→ Data shown

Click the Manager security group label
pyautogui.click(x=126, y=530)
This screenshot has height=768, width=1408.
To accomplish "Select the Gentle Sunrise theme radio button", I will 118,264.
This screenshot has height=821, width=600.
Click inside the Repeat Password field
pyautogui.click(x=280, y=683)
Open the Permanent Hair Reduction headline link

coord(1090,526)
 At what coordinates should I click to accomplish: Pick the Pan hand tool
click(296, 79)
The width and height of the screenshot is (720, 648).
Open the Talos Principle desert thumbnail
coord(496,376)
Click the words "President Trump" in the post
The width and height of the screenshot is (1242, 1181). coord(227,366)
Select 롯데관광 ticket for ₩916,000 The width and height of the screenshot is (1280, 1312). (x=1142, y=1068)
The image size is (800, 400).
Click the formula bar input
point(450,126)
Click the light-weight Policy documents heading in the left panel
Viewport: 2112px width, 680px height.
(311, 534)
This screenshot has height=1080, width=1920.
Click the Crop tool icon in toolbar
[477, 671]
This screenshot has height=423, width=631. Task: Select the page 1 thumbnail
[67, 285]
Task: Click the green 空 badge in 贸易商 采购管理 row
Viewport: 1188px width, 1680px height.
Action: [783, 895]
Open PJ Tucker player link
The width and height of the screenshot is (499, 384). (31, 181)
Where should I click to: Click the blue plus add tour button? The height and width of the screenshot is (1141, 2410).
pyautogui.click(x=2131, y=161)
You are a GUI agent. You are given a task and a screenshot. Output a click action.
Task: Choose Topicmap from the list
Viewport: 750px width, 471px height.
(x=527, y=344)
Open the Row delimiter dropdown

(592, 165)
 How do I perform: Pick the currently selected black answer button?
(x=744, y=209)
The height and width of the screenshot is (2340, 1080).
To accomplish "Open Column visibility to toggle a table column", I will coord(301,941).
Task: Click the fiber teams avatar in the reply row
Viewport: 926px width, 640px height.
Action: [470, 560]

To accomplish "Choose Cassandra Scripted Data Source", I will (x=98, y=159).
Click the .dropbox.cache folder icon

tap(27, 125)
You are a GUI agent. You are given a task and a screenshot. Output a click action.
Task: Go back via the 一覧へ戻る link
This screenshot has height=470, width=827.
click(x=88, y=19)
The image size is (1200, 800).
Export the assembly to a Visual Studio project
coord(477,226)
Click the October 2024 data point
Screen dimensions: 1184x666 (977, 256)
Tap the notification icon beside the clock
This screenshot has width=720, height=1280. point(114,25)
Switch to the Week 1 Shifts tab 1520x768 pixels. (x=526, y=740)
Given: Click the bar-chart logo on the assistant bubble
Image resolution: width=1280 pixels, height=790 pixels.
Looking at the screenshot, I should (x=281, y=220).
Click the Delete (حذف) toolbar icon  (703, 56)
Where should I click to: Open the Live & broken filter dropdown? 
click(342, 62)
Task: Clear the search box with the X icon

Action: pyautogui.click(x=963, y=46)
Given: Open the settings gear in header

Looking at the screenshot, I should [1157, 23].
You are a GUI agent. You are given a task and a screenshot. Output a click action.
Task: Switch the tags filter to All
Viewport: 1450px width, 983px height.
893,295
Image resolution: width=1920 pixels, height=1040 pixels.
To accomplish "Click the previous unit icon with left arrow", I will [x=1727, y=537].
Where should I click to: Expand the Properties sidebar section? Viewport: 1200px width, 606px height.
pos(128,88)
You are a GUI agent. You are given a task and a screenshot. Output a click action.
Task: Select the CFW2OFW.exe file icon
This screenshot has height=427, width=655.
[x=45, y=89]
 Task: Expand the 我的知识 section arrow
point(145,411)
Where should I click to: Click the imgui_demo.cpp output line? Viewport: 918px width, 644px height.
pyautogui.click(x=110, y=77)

→ Work task
Among the lines above, repeat exactly those from the line with "This screenshot has height=768, width=1408." to the line with "The image size is (800, 400).", counting both ends.

→ Output of the exercise
This screenshot has height=768, width=1408.
To accomplish "Select the Gentle Sunrise theme radio button", I will 118,264.
This screenshot has height=821, width=600.
Click inside the Repeat Password field
pyautogui.click(x=280, y=683)
Open the Permanent Hair Reduction headline link

coord(1090,526)
 At what coordinates should I click to accomplish: Pick the Pan hand tool
click(296, 79)
The width and height of the screenshot is (720, 648).
Open the Talos Principle desert thumbnail
coord(496,376)
Click the words "President Trump" in the post
The width and height of the screenshot is (1242, 1181). coord(227,366)
Select 롯데관광 ticket for ₩916,000 The width and height of the screenshot is (1280, 1312). (x=1142, y=1068)
The image size is (800, 400).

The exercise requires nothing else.